- [RECORDS]
☆ ☆ ☆ ☆

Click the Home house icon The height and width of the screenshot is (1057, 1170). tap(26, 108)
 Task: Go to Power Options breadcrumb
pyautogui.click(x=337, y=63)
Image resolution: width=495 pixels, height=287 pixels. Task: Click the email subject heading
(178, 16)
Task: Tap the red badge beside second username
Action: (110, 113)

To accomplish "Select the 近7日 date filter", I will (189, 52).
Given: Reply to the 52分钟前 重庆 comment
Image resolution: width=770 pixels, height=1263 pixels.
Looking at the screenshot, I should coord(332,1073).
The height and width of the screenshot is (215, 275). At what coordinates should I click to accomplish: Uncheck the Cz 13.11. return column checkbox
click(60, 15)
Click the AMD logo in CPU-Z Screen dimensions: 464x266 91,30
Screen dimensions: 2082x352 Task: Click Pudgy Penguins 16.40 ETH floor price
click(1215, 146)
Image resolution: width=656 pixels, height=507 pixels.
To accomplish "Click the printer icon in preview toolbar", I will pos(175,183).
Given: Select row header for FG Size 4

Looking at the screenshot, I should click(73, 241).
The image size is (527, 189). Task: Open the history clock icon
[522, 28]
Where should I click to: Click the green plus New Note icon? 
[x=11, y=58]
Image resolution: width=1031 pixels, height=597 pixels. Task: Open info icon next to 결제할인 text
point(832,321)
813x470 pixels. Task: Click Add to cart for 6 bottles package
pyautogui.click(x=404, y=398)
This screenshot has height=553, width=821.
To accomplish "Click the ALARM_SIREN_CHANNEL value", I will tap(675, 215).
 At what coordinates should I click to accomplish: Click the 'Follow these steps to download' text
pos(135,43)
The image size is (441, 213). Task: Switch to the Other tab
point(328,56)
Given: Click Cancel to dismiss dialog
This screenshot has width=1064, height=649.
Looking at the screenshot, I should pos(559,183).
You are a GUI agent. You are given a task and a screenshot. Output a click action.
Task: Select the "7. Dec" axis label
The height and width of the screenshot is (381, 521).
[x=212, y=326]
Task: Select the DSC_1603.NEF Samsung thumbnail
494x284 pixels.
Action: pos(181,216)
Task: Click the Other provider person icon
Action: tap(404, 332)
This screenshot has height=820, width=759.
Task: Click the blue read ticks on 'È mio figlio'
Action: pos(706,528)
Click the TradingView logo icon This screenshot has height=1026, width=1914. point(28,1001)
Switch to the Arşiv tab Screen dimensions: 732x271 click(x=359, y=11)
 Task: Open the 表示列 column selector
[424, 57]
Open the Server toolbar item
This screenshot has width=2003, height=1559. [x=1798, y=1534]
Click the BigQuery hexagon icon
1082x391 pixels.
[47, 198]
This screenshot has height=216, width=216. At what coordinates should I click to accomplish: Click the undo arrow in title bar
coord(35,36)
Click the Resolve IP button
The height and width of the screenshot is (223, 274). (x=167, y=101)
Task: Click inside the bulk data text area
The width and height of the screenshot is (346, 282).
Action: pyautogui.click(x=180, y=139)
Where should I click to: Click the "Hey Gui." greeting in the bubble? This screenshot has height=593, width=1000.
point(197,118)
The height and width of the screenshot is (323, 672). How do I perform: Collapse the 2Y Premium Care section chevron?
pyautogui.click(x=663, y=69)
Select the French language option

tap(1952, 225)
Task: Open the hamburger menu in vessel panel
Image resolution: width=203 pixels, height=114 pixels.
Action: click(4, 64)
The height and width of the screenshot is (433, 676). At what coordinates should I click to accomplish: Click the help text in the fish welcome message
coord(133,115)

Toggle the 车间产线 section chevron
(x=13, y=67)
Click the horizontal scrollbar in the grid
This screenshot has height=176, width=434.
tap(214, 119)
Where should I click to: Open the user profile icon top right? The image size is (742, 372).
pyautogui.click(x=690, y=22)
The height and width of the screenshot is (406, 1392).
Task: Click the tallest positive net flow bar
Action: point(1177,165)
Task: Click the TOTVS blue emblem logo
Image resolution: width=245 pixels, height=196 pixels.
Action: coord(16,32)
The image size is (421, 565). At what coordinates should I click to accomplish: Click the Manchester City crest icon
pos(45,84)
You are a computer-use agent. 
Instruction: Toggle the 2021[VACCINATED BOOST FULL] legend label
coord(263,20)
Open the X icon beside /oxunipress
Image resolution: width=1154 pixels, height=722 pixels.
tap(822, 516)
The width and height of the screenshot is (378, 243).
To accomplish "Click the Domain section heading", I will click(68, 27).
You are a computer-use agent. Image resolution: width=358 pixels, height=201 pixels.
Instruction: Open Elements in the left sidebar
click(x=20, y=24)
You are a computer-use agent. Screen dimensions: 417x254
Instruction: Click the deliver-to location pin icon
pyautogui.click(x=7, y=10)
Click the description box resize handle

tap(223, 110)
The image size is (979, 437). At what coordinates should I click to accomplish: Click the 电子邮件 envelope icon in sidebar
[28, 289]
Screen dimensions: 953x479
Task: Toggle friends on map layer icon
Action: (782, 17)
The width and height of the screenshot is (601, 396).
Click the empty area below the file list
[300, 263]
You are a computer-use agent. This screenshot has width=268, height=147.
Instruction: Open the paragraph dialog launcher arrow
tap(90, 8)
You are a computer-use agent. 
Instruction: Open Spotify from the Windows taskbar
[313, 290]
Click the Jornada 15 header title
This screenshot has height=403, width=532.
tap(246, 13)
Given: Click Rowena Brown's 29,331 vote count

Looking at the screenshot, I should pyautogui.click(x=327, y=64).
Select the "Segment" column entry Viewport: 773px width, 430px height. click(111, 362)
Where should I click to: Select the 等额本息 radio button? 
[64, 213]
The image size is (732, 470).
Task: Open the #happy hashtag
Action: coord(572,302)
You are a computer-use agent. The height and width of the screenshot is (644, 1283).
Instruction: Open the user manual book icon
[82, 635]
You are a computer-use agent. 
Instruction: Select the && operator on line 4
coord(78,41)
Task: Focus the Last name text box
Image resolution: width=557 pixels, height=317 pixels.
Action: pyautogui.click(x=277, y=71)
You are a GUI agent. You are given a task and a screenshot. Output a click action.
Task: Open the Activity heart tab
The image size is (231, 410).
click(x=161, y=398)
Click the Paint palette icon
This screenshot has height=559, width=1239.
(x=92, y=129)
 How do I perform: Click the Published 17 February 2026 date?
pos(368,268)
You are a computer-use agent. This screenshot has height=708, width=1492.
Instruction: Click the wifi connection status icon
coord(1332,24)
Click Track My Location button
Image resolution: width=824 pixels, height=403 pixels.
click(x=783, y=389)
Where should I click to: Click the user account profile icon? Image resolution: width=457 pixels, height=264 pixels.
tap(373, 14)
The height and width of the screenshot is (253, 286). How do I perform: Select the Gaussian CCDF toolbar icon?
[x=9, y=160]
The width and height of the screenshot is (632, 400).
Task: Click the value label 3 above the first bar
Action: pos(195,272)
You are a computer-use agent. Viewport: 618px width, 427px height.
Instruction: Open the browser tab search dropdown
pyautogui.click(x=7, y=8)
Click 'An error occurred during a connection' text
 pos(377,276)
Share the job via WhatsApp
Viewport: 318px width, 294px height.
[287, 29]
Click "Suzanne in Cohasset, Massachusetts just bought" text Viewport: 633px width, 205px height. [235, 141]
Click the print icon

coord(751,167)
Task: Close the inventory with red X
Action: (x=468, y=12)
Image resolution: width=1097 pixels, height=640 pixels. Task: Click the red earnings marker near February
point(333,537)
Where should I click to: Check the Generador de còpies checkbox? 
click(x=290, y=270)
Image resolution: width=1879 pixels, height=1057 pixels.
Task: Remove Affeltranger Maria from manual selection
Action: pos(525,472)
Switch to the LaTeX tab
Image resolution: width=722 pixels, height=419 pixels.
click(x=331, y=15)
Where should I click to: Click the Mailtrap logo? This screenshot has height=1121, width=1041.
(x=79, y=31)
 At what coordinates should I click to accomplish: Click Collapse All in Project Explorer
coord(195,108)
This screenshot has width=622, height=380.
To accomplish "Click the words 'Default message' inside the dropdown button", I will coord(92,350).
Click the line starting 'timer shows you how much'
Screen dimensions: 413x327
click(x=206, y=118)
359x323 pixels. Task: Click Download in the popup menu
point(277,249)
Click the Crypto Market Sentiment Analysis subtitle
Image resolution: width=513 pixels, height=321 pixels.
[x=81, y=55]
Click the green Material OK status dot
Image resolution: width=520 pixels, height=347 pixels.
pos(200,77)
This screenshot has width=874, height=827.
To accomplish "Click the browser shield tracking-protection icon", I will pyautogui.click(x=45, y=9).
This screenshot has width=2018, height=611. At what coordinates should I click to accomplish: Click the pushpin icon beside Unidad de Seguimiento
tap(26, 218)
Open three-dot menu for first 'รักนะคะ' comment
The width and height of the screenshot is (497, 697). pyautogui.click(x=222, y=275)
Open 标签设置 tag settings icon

☆ ☆ ☆ ☆

- [WORK INSTRUCTIONS]
Starting with the first line of the records above, give back each line exactly until the line with "Task: Select the DSC_1603.NEF" has been given as well.

- [RESPONSE BOX]
Click the Home house icon The height and width of the screenshot is (1057, 1170). tap(26, 108)
 Task: Go to Power Options breadcrumb
pyautogui.click(x=337, y=63)
Image resolution: width=495 pixels, height=287 pixels. Task: Click the email subject heading
(178, 16)
Task: Tap the red badge beside second username
Action: (110, 113)

To accomplish "Select the 近7日 date filter", I will (189, 52).
Given: Reply to the 52分钟前 重庆 comment
Image resolution: width=770 pixels, height=1263 pixels.
Looking at the screenshot, I should coord(332,1073).
The height and width of the screenshot is (215, 275). At what coordinates should I click to accomplish: Uncheck the Cz 13.11. return column checkbox
click(60, 15)
Click the AMD logo in CPU-Z Screen dimensions: 464x266 91,30
Screen dimensions: 2082x352 Task: Click Pudgy Penguins 16.40 ETH floor price
click(1215, 146)
Image resolution: width=656 pixels, height=507 pixels.
To accomplish "Click the printer icon in preview toolbar", I will pos(175,183).
Given: Select row header for FG Size 4

Looking at the screenshot, I should click(73, 241).
The image size is (527, 189). Task: Open the history clock icon
[522, 28]
Where should I click to: Click the green plus New Note icon? 
[x=11, y=58]
Image resolution: width=1031 pixels, height=597 pixels. Task: Open info icon next to 결제할인 text
point(832,321)
813x470 pixels. Task: Click Add to cart for 6 bottles package
pyautogui.click(x=404, y=398)
This screenshot has height=553, width=821.
To accomplish "Click the ALARM_SIREN_CHANNEL value", I will tap(675, 215).
 At what coordinates should I click to accomplish: Click the 'Follow these steps to download' text
pos(135,43)
The image size is (441, 213). Task: Switch to the Other tab
point(328,56)
Given: Click Cancel to dismiss dialog
This screenshot has width=1064, height=649.
Looking at the screenshot, I should pos(559,183).
You are a GUI agent. You are given a task and a screenshot. Output a click action.
Task: Select the "7. Dec" axis label
The height and width of the screenshot is (381, 521).
[x=212, y=326]
Task: Select the DSC_1603.NEF Samsung thumbnail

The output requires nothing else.